My Dear Sir - Colonel Van Rensselaer has been with General Wadsworth the whole day at Niagara, and I have been on the jump from dawn of day to this 5 p. M. Brock has returned from York to Fort George and the Enemy are certainly very active, but whether they contemplate defensive or offensive measures it is impossible to say. It would seem that in our situation we might with facility obtain information of the enemy's force and movements. Not so. Not a soul will risk his neck from this side among them, and those who come over are such Scamps, no trust. We have moved our Camp from the River to the Ridge Road. In short, the enemy having put Hull out of the way, have it in their power to turn their whole force against us.
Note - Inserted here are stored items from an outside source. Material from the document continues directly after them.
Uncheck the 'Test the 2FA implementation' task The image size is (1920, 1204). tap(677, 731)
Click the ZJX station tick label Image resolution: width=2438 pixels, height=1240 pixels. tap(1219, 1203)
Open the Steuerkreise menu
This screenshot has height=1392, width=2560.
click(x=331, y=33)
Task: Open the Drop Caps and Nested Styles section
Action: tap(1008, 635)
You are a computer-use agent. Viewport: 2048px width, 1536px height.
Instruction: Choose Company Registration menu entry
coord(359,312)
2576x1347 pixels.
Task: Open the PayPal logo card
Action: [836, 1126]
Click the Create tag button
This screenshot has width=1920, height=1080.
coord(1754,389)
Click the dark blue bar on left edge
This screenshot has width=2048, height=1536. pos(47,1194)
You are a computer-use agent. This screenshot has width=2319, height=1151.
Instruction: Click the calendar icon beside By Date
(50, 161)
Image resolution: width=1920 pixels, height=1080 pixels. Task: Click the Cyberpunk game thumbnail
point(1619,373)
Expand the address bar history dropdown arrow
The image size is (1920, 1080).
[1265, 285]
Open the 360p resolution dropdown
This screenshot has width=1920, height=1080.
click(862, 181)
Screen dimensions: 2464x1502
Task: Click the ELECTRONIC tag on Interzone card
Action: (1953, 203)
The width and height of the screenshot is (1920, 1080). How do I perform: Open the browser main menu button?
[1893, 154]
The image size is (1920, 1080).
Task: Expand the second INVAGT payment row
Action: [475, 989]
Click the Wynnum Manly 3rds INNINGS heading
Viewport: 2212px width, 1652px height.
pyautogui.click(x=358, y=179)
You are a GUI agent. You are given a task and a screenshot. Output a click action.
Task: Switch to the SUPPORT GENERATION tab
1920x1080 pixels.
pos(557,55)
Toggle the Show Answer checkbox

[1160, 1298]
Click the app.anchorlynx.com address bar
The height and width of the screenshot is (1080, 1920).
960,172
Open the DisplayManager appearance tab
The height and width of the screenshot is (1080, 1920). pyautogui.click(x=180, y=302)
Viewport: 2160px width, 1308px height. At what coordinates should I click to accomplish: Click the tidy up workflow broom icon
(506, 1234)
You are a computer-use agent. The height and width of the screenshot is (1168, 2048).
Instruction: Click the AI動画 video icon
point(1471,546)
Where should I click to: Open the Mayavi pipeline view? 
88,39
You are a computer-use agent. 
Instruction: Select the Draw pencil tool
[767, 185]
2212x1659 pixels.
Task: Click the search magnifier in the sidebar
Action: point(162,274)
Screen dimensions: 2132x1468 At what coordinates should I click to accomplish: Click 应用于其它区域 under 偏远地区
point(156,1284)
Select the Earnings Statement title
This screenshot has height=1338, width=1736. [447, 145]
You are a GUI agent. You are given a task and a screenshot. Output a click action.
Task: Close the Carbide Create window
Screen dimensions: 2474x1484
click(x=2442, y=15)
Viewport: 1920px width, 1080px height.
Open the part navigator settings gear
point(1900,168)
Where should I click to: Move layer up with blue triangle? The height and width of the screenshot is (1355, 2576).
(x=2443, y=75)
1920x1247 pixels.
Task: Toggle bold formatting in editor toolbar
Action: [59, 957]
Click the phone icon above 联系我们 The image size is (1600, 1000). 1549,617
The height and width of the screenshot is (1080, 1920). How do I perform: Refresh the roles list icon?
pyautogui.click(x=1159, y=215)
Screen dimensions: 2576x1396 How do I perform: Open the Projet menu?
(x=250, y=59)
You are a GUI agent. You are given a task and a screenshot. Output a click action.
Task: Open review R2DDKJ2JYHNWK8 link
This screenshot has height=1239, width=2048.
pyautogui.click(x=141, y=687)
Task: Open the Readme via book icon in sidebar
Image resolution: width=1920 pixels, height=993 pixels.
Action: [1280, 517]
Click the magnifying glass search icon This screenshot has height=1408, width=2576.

Our poor fellows are patient, patriotic and exceedingly attached to their General; they swear He can't be bribed, and to tell you the real truth, this Confidence is all that saves us from every sort of disgrace. We are calm, self-collected, and determined to act as near Right as we can. But God only knows how we shall come out. A great fever is coming on, I understand, but no pay, no shoes, no any thing.
The General has gone to have a Talk with the Tuscarora Tribe this afternoon. The Armistice terminated at 12 o'clock, and no movement is made. We are all well, Don't be alarmed. We shall never disgrace ourselves, Albany or our Country. Don't let my Wife get alarmed, I shall eat my New Year's Dinner with her if she is not starved out.Yours truly, John Lovett.